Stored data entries
»»

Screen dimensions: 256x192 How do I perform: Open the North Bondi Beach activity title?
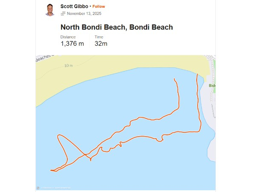point(116,27)
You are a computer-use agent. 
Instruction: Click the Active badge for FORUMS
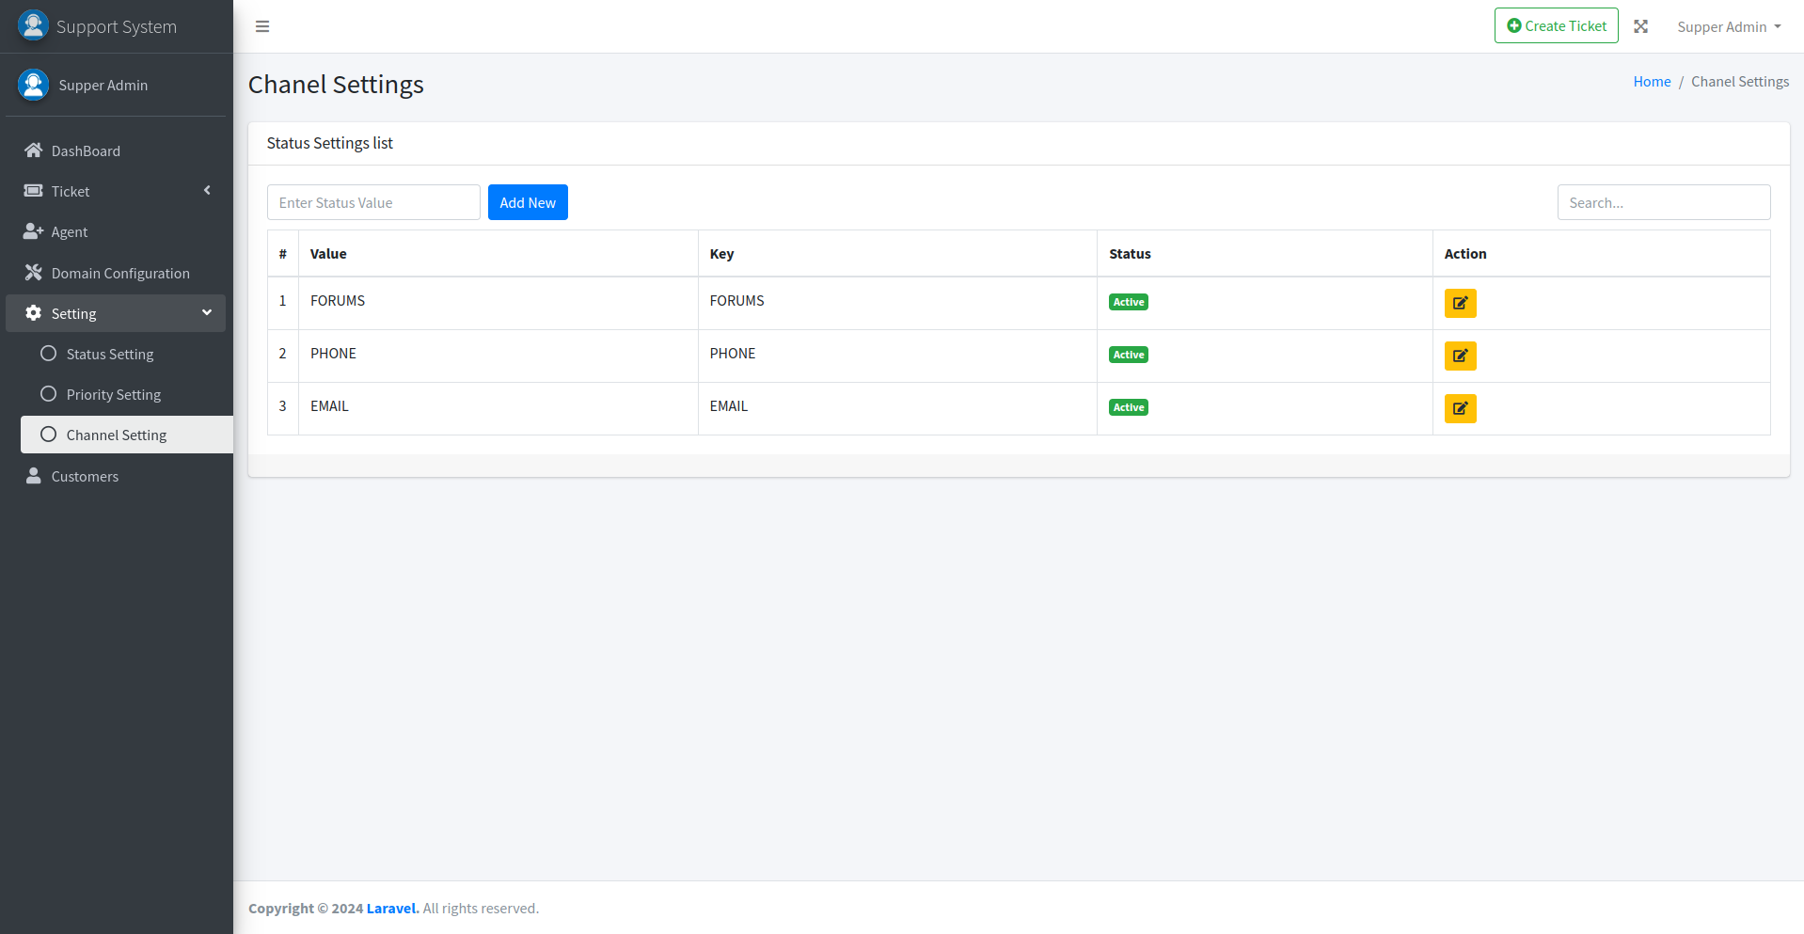pyautogui.click(x=1128, y=302)
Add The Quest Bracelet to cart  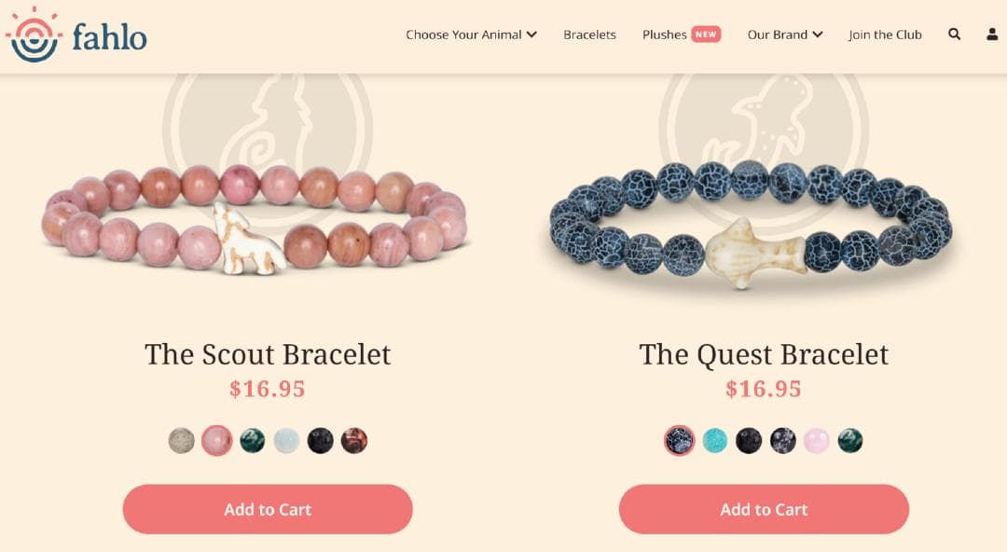(764, 509)
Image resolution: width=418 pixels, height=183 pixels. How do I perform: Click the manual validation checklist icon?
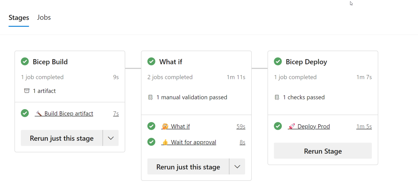[x=150, y=97]
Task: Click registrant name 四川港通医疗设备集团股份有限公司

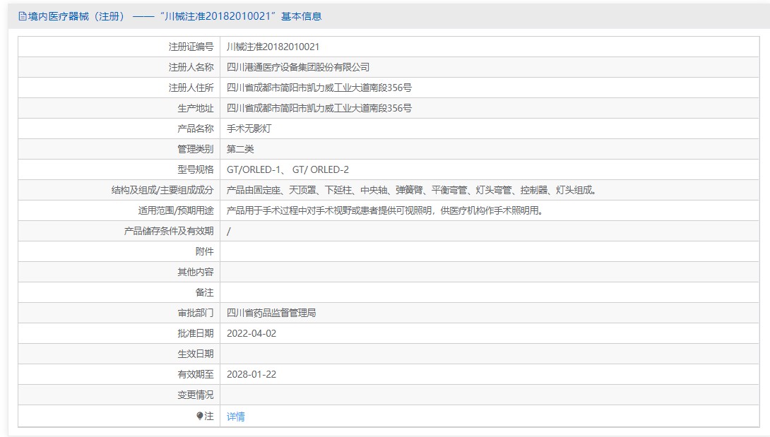Action: pyautogui.click(x=298, y=67)
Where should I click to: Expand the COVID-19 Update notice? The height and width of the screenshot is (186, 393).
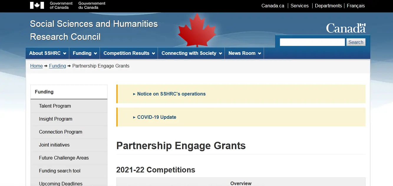[x=156, y=117]
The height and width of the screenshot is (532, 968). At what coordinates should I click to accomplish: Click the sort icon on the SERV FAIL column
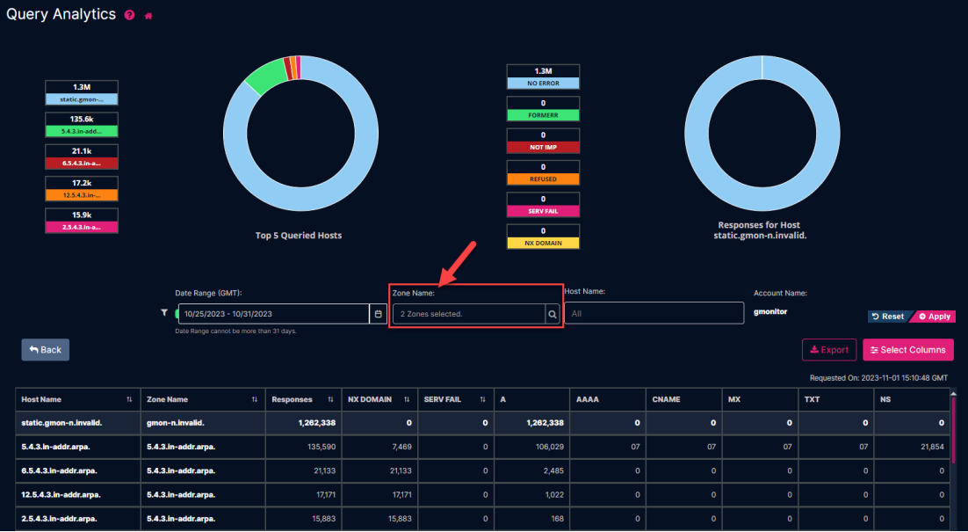point(482,398)
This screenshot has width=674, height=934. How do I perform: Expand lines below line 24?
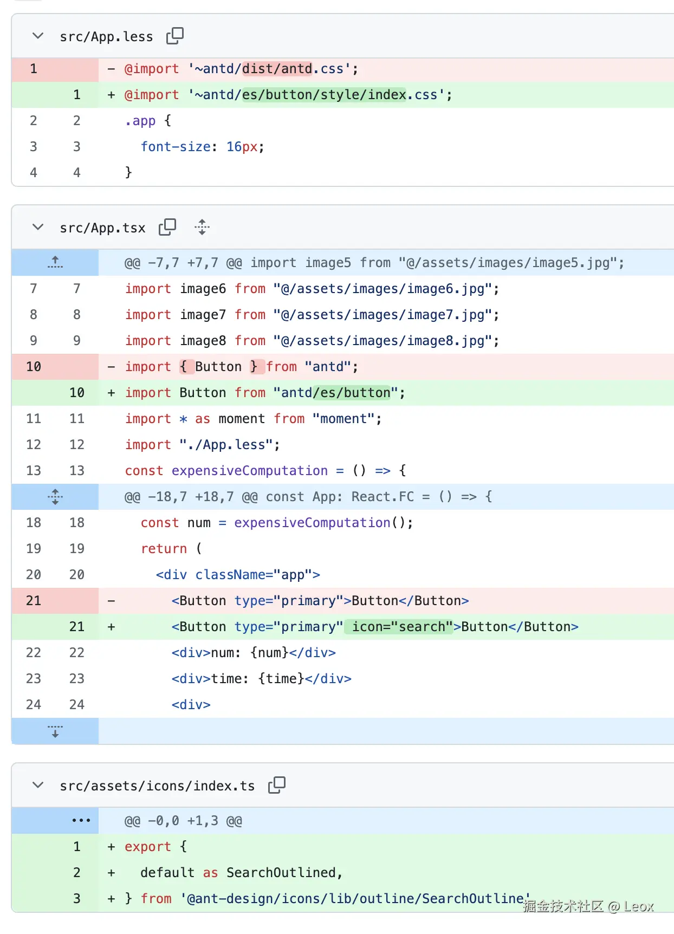click(55, 731)
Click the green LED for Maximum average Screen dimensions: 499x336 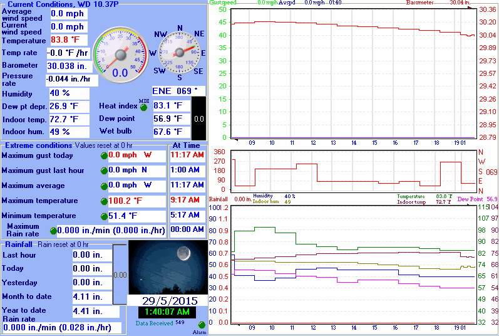(104, 186)
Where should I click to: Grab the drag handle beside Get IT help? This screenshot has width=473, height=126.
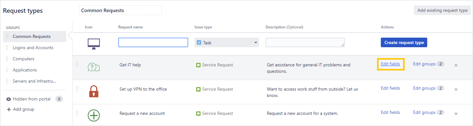(x=77, y=65)
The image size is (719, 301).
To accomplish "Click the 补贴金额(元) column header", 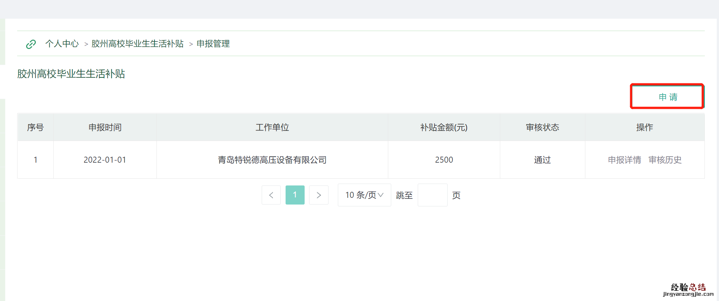I will pos(444,128).
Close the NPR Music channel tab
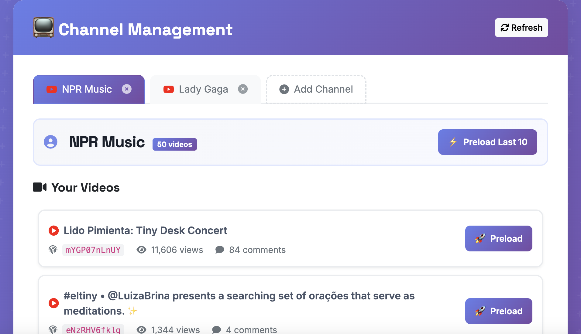 [x=127, y=89]
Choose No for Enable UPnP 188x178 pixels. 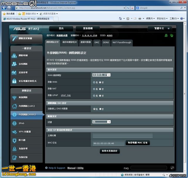pyautogui.click(x=100, y=95)
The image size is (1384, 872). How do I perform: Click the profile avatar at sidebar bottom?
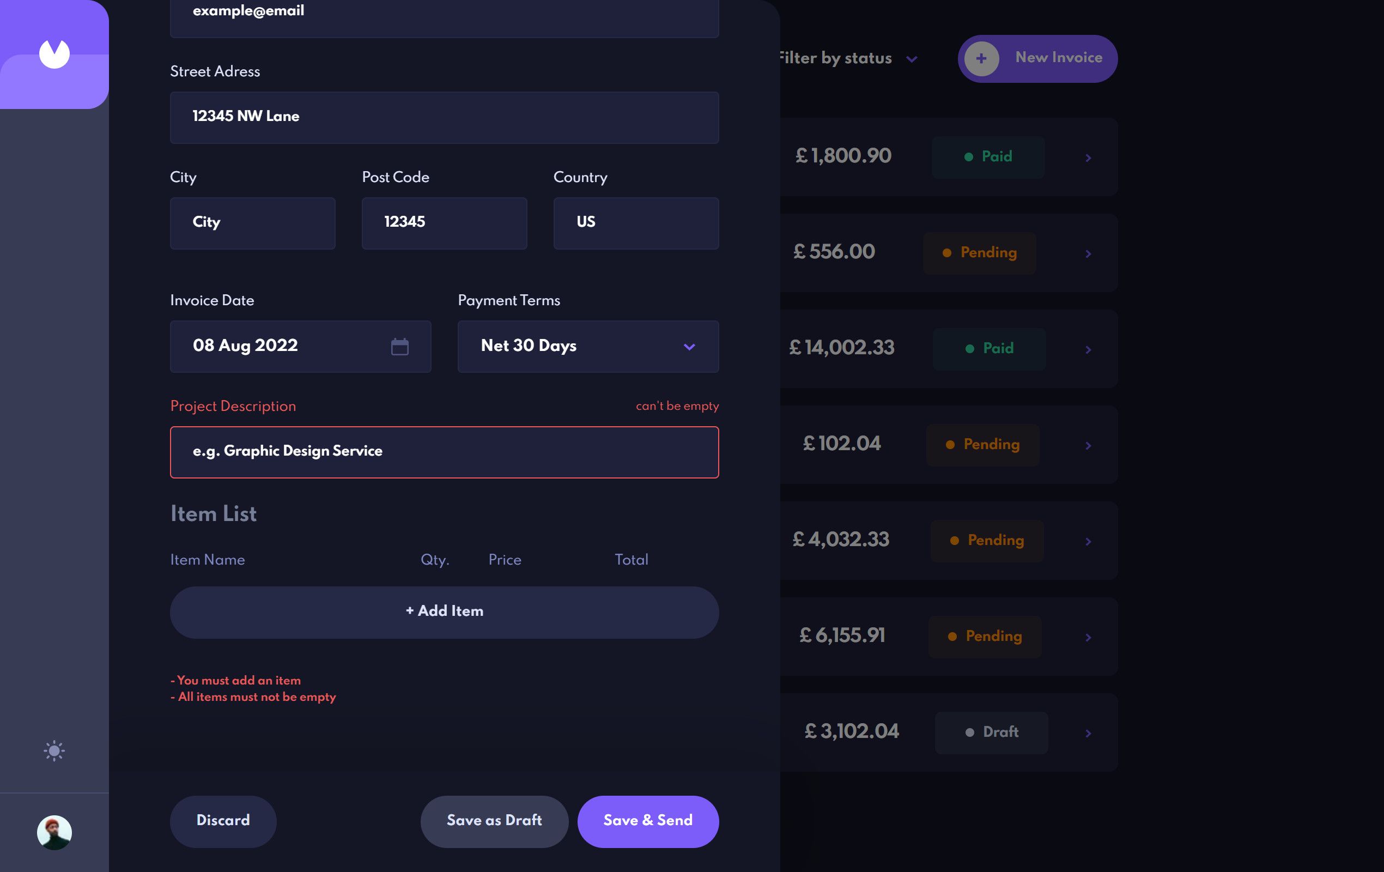tap(55, 831)
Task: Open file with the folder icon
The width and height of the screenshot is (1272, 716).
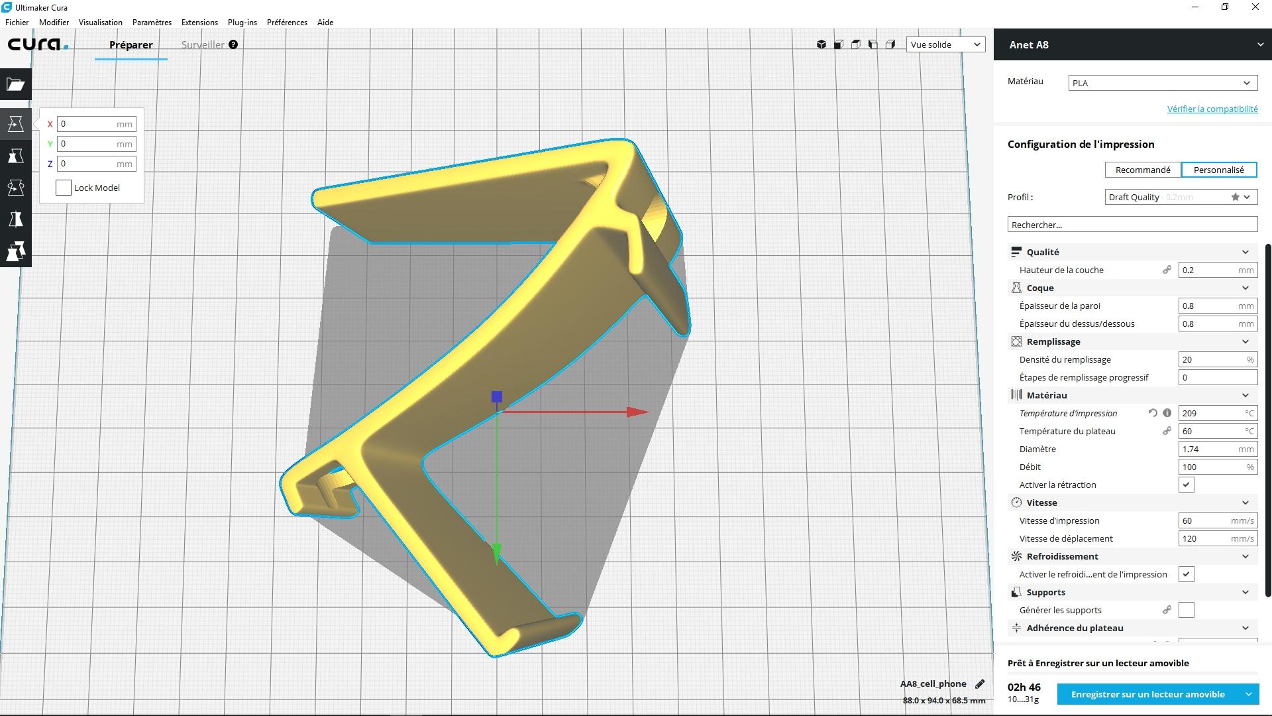Action: (16, 84)
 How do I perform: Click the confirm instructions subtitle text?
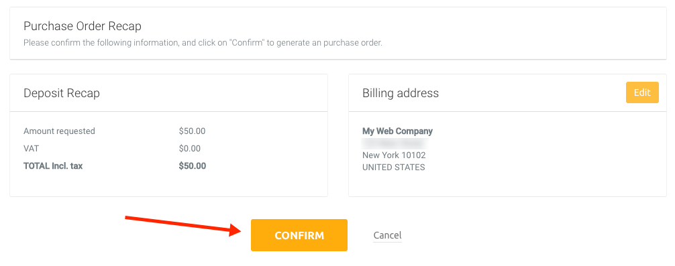tap(203, 43)
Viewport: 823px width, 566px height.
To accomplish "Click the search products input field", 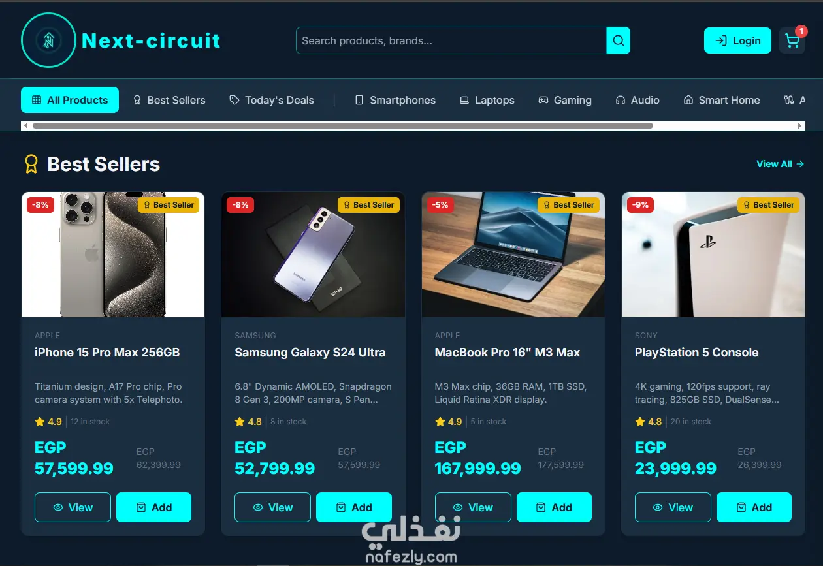I will pos(451,40).
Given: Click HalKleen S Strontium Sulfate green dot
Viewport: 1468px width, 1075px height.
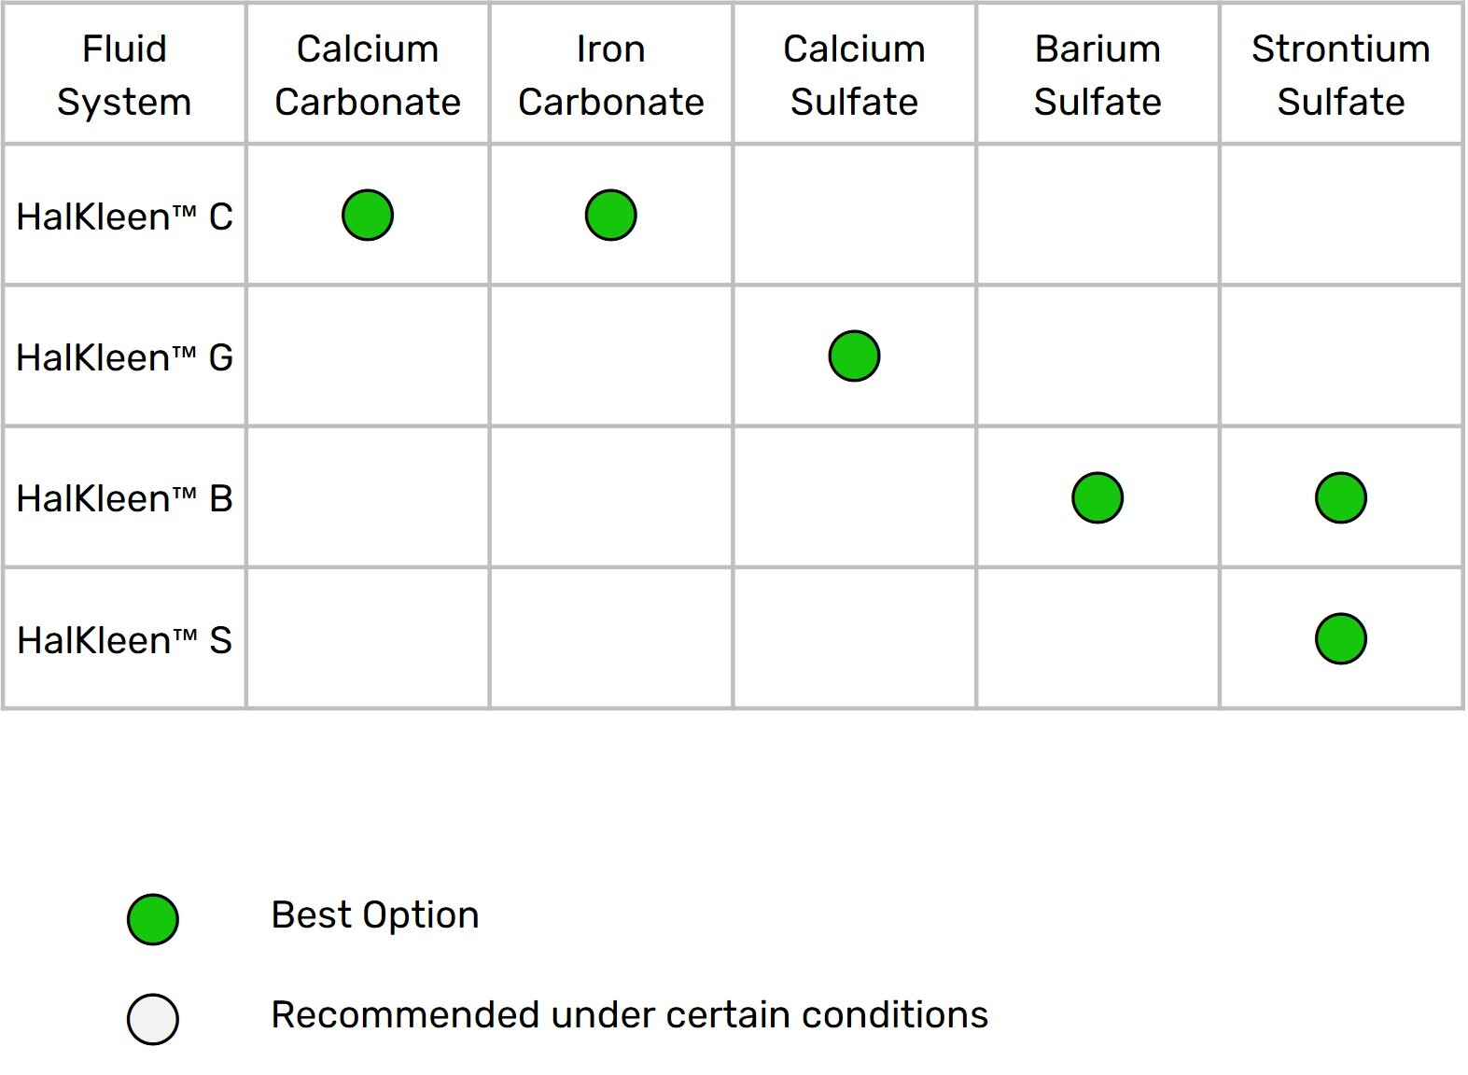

««

EXERCISE AIM: Bring together every line in the entries that holds the string "Viewport".

YOUR RESPONSE:
Viewport: 823px width, 566px height.
Viewport: 1468px width, 1075px height.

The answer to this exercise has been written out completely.